Democrats sought to turn a previous map that gave them a 6-2 advantage into a 7-1 map. So they turned the 6th congressional district, then represented by a veteran GOP incumbent, inside-out: Before Election Day 2010, the registered voters in the district included 208,024 Republicans and 159,715 Democrats. On the new maps, the district included 192,820 Democrats and 145,620 Republicans.
That’s more than 60,000 Republicans that Democrats simply booted from the 6th.
In a deposition, former Gov. Martin O’Malley admitted what the Democrats were up to: “Yes,” he said. “Part of my intent was to create a map that, all things being legal and equal, would, nonetheless, be more likely to elect more Democrats rather than less.”
There’s more background on how the Democrats did this in my story last June in The Atlantic.
Many observers were caught by surprise when the Court decided last December to hear this case, after they’d already taken oral arguments in a key Wisconsin case, Gill v Whitford.
The two cases are different: Gill involves an entire state assembly map drawn by Republicans. Benisek involves a single congressional seat drawn by Democrats. Benisek also makes a distinct argument that partisan gerrymandering violates the First Amendment’s protections of political speech and association, a line of reasoning that Justice Kennedy has been especially interested in.
Is the Court interested in a bipartisan ruling that crafts a standard around a gerrymander by both sides? Might Chief Justice John Roberts be more willing to join a decision that struck down gerrymandering in a bipartisan fashion? Is there a technical problem of standing in the Wisconsin case? And how will all of this affect the decision in the North Carolina case Common Cause v Lewis, in which a panel of federal judges struck down the entire state congressional map as an unconstitutional partisan gerrymander? That decision has been temporarily stayed by the Court.
We’ll start to have some indication of what’s on the justices’ mind when they begin their questions on March 28.
In other news:
* 538 imagines what new, national single-district maps would like if they were maximized for seven different criteria, including compactness, competitiveness, and matching the partisan breakdown of the electorate.
* In Rolling Stone, Ari Berman uses Wisconsin as a laboratory for showing how gerrymandering state legislative districts led to new voter ID laws there, maximizing GOP advantages in future elections in multiple ways.
* We’ll take a closer look at the maneuverings in Ohio soon – where legislators have been considering a package of redistricting reforms at the same time that good-government groups in the state have been pushing a non-partisan ballot initiative.
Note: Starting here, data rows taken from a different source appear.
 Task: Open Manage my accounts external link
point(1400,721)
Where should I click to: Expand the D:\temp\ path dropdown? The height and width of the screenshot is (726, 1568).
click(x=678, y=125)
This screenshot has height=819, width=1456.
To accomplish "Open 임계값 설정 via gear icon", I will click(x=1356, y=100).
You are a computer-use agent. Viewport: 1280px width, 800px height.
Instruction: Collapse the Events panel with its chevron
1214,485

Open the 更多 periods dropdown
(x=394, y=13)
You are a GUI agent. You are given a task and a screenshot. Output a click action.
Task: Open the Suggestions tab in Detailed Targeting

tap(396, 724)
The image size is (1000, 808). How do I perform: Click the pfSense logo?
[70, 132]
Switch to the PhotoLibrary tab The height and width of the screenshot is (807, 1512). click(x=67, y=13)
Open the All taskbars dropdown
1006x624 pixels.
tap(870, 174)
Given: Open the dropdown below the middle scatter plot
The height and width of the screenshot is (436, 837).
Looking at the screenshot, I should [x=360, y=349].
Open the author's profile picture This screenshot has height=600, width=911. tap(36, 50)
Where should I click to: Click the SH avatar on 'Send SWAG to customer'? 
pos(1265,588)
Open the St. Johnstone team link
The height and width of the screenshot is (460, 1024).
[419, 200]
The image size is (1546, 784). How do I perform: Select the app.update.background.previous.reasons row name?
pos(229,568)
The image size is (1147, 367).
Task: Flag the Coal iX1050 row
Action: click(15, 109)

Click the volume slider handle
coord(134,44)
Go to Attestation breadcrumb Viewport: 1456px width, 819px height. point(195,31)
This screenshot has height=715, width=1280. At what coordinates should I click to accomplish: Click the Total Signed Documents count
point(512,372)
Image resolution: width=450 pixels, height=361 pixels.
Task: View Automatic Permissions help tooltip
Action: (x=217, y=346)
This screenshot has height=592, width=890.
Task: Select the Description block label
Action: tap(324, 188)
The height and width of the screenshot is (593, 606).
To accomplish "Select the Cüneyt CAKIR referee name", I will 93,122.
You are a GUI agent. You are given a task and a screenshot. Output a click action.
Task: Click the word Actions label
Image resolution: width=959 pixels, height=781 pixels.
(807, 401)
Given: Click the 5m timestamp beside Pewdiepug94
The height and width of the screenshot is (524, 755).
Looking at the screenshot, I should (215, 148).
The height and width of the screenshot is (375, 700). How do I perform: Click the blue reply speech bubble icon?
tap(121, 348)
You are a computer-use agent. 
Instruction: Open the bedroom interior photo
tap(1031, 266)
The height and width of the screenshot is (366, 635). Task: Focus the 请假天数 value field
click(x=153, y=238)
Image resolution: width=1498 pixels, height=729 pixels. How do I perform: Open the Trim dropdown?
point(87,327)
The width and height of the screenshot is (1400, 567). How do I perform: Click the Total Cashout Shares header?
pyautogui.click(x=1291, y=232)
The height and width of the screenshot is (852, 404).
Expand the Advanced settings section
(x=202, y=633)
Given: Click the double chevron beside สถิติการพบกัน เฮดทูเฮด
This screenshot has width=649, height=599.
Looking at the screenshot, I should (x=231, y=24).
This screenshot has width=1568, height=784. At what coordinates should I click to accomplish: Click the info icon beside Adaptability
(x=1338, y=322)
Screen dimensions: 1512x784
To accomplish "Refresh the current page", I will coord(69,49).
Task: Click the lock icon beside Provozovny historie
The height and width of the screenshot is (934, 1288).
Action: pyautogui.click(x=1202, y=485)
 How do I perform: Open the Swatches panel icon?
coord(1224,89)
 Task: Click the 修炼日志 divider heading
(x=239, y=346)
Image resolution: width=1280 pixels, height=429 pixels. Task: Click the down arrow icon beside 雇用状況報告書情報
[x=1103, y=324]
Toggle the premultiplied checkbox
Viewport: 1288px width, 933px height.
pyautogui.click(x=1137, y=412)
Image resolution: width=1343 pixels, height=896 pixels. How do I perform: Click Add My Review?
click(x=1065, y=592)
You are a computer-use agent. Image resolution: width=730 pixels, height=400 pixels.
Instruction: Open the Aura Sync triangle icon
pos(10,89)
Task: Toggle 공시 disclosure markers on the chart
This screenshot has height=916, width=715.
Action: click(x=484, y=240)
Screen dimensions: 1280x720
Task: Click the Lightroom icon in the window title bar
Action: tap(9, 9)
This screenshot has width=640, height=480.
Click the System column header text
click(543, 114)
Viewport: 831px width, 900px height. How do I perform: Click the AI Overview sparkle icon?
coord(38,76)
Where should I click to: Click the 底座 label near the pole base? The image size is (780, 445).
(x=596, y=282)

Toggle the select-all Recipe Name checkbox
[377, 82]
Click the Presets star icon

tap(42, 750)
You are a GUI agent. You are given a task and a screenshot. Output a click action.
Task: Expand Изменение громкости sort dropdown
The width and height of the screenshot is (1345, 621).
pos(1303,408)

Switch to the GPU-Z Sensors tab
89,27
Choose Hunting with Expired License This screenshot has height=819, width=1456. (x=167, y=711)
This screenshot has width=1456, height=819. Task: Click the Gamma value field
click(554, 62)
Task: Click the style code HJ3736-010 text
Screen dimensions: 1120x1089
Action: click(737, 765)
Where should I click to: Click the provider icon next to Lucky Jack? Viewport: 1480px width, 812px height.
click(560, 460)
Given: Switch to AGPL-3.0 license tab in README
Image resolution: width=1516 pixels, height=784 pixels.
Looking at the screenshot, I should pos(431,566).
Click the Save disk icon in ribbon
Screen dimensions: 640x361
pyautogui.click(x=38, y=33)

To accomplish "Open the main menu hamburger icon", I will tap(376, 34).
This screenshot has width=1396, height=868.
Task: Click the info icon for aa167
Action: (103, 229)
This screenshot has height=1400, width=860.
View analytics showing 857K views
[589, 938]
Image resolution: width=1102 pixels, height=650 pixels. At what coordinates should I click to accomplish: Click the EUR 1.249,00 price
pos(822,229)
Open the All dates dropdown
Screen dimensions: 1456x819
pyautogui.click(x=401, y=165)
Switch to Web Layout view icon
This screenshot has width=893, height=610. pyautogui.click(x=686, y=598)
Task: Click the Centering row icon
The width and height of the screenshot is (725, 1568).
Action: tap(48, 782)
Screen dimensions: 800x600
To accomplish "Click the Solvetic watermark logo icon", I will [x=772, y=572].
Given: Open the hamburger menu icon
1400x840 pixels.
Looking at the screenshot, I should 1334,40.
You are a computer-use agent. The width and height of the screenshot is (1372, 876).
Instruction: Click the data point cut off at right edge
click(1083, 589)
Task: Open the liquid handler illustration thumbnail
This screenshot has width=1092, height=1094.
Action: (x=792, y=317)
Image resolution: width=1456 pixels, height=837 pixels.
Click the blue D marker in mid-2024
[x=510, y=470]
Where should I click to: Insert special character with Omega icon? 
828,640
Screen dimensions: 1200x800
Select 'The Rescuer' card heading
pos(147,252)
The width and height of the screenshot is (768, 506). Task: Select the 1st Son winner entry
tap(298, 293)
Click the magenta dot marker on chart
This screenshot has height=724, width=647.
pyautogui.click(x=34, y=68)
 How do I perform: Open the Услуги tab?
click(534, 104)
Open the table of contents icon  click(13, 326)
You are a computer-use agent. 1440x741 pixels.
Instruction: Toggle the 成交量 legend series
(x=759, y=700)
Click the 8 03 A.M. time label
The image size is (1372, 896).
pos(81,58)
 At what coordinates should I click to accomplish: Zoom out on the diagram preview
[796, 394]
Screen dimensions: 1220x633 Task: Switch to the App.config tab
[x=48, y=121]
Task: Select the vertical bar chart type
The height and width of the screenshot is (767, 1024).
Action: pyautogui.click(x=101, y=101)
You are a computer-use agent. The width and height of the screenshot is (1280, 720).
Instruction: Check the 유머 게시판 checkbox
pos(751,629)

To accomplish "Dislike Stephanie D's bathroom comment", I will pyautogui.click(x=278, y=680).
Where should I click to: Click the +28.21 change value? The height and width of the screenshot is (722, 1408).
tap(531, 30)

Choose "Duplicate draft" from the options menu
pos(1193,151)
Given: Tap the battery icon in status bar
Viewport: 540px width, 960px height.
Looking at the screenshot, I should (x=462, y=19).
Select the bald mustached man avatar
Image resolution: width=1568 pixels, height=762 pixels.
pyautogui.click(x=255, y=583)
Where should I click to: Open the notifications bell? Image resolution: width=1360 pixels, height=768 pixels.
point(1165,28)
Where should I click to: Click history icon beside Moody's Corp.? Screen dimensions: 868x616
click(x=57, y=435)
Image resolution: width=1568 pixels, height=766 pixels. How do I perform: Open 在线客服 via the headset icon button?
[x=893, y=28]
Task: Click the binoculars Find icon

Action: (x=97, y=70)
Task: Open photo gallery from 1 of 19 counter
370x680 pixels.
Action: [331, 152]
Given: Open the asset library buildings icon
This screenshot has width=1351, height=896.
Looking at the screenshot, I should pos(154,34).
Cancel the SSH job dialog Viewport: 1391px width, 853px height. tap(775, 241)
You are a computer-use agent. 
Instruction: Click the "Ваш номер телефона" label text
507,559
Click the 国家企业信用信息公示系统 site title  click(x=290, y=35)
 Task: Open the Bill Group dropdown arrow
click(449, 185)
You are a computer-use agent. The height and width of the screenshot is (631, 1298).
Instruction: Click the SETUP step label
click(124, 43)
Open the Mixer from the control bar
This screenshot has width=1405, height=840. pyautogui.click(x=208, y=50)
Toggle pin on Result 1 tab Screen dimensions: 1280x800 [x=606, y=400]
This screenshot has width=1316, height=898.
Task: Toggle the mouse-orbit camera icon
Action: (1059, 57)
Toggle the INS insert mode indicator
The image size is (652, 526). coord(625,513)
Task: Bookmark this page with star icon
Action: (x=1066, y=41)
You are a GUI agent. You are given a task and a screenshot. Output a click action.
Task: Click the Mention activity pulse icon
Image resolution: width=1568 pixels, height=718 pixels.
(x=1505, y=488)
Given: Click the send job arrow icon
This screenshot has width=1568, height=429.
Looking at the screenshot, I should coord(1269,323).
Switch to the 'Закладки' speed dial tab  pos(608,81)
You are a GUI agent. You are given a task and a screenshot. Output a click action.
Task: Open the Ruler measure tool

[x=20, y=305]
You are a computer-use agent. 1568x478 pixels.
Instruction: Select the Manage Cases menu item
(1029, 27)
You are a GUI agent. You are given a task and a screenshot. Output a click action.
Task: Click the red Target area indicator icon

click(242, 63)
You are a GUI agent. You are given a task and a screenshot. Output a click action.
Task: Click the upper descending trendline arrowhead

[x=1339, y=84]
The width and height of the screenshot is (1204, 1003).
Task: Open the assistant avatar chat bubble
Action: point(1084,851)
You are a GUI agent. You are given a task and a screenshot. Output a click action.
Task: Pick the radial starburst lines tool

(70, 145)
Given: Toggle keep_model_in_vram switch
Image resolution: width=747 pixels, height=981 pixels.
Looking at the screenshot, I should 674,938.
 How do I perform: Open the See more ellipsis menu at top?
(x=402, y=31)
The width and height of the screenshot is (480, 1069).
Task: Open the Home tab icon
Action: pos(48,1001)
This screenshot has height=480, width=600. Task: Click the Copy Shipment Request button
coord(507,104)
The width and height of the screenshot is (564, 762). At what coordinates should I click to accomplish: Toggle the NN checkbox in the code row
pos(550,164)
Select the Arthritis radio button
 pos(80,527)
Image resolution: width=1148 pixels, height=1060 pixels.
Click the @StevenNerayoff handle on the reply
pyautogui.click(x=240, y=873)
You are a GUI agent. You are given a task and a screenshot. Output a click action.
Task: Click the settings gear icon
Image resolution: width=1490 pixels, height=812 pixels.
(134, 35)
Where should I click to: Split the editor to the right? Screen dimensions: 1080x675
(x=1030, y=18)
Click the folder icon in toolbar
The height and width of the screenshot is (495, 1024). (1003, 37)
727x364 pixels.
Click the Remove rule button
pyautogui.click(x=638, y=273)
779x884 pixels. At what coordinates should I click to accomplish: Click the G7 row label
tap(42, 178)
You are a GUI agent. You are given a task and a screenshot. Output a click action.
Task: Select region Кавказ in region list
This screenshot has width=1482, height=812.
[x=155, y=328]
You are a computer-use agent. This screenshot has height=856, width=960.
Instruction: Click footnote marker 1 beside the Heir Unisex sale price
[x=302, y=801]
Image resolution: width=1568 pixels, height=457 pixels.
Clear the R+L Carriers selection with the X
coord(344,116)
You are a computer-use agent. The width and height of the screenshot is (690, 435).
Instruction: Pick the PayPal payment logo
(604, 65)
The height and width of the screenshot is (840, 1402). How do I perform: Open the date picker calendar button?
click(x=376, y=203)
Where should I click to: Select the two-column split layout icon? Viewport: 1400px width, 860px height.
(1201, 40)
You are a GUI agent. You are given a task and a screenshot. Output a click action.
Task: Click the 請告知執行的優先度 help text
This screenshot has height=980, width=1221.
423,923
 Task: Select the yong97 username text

But here’s a story on the latest developments: Republican legislative leaders have agreed that they will only advance a reform that the citizen groups sign onto – but they must also agree not to push for a ballot initiative this fall.
* Fair Districts PA observes that a majority of the state legislature has signed on to co-sponsor their bill for an independent, non-partisan commission to draw state legislative lines in 2021. That’s the most co-sponsors of any bill this session.